None of the objects that we had built using DNA origami technology at that time would have been able to engulf a whole virus – they were simply too small,” says Hendrik Dietz in retrospect. “Building stable hollow bodies of this size was a huge challenge.”

Starting from the basic geometric shape of the icosahedron, an object made up of 20 triangular surfaces, the team decided to build the hollow bodies for the virus trap from three-dimensional, triangular plates. For the DNA plates to assemble into larger geometrical structures, the edges must be slightly beveled.
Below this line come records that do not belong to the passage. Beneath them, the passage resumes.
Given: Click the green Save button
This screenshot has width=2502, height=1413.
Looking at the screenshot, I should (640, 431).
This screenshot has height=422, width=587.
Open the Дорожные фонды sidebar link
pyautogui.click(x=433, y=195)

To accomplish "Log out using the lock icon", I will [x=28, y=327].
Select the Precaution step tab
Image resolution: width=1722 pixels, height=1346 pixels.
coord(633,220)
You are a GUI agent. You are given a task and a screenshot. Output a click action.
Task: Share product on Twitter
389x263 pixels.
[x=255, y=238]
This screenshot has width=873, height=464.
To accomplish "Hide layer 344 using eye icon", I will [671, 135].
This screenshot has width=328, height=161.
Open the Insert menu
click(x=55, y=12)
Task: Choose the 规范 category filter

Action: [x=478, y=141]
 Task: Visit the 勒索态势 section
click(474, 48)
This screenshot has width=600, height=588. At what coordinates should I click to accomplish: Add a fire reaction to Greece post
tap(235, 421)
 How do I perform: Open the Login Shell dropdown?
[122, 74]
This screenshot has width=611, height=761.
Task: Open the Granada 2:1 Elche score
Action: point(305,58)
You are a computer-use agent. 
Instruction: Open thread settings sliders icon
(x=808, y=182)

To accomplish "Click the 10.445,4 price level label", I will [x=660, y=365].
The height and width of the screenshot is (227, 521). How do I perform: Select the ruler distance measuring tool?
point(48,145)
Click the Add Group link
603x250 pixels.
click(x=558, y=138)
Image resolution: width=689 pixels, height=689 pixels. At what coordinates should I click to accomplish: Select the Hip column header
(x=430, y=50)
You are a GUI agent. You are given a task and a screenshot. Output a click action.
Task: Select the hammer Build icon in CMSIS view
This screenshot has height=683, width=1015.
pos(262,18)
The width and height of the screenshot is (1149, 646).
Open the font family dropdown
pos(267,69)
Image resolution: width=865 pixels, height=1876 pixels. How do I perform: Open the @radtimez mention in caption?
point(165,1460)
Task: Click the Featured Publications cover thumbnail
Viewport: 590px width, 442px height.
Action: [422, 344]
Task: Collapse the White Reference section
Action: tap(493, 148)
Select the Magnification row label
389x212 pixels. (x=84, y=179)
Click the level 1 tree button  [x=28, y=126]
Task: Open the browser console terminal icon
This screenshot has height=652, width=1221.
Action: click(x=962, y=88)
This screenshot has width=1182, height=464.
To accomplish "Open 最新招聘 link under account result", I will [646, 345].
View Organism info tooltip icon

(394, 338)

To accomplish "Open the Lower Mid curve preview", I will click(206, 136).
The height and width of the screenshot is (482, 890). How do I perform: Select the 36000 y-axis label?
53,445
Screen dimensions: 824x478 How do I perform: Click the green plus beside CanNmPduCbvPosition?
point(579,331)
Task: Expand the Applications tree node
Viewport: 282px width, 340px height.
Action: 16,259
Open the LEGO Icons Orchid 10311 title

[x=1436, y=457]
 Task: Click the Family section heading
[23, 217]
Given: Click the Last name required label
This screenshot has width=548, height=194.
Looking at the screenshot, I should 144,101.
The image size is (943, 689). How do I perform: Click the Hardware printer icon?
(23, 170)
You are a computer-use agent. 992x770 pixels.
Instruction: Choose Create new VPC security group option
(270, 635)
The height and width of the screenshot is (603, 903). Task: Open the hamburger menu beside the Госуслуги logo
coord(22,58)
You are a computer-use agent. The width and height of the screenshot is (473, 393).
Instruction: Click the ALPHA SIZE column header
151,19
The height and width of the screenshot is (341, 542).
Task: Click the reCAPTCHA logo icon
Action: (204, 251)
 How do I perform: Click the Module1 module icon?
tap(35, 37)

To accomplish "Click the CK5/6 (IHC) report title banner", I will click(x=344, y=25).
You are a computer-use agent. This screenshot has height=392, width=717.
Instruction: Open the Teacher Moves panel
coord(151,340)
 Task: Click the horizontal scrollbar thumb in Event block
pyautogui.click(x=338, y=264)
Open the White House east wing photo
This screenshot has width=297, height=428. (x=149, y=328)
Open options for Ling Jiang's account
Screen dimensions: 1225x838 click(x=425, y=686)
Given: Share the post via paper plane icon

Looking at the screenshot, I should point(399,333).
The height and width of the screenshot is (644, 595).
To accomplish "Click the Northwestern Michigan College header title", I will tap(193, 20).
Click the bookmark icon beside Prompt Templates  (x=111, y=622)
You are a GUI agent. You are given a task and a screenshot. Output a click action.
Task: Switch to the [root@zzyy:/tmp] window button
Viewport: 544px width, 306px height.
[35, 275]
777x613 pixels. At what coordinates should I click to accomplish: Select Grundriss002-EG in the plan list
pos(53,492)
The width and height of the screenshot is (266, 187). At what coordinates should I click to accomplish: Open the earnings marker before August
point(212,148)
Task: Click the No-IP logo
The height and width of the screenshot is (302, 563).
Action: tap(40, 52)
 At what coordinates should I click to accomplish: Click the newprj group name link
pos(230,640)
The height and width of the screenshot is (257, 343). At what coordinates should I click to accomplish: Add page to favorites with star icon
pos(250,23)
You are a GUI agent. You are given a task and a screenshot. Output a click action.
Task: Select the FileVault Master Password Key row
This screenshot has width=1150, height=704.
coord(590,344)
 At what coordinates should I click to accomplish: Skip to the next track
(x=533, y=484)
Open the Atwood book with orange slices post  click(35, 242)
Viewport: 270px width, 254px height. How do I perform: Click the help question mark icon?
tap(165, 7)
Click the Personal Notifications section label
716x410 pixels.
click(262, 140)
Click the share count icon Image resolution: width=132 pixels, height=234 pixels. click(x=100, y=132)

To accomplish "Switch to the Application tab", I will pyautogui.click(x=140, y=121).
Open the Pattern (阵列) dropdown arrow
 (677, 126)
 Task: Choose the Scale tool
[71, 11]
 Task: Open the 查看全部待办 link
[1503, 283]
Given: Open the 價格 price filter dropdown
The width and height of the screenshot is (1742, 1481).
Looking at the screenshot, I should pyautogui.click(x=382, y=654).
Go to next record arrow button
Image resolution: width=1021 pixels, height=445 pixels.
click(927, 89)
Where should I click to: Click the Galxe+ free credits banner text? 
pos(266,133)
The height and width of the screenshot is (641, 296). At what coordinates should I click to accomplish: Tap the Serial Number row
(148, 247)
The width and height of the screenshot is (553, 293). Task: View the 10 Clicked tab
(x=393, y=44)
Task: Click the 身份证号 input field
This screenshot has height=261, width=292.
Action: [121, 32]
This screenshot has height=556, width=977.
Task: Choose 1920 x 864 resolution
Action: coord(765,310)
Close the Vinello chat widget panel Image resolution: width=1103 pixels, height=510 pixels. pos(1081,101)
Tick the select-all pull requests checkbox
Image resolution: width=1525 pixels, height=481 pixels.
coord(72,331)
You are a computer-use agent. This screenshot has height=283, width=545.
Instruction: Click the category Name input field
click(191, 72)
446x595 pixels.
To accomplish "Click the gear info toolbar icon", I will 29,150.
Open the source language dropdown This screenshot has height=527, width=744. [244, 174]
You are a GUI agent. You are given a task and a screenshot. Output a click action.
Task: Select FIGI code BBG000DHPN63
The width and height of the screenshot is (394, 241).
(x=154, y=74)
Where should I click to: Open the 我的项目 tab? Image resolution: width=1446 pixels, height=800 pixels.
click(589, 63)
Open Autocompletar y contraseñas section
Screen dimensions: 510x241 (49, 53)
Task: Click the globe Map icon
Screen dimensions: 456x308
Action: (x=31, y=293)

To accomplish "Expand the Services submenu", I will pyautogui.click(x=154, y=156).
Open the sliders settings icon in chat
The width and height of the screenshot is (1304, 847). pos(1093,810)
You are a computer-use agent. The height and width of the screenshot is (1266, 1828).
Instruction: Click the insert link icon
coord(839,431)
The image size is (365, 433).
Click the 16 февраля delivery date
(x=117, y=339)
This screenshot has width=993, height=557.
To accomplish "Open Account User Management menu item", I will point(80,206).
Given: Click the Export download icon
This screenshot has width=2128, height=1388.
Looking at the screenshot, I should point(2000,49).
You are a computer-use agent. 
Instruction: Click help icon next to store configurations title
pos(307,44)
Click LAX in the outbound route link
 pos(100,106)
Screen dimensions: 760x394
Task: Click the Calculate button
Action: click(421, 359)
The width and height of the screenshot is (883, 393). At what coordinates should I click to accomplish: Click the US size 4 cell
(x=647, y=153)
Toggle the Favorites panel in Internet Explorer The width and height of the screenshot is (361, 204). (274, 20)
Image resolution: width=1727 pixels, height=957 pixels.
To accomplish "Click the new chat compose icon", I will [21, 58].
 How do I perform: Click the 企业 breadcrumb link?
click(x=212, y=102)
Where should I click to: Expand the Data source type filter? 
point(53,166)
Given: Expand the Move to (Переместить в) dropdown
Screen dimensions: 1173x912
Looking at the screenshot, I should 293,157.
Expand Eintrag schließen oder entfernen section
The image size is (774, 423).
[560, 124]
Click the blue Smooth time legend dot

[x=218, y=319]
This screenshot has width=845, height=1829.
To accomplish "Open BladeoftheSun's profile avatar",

The correct choice and positioning of binding points on the edges ensure that the panels self-assemble to the desired objects.

In this way, we can now program the shape and size of the desired objects using the exact shape of the triangular plates,” says Hendrik Dietz. “We can now produce objects with up to 180 subunits and achieve yields of up to 95 percent. The route there was, however, quite rocky, with many iterations.”

By varying the binding points on the edges of the triangles, the team’s scientists can not only create closed hollow spheres, but also spheres with openings or half-shells. These can then be used as virus traps.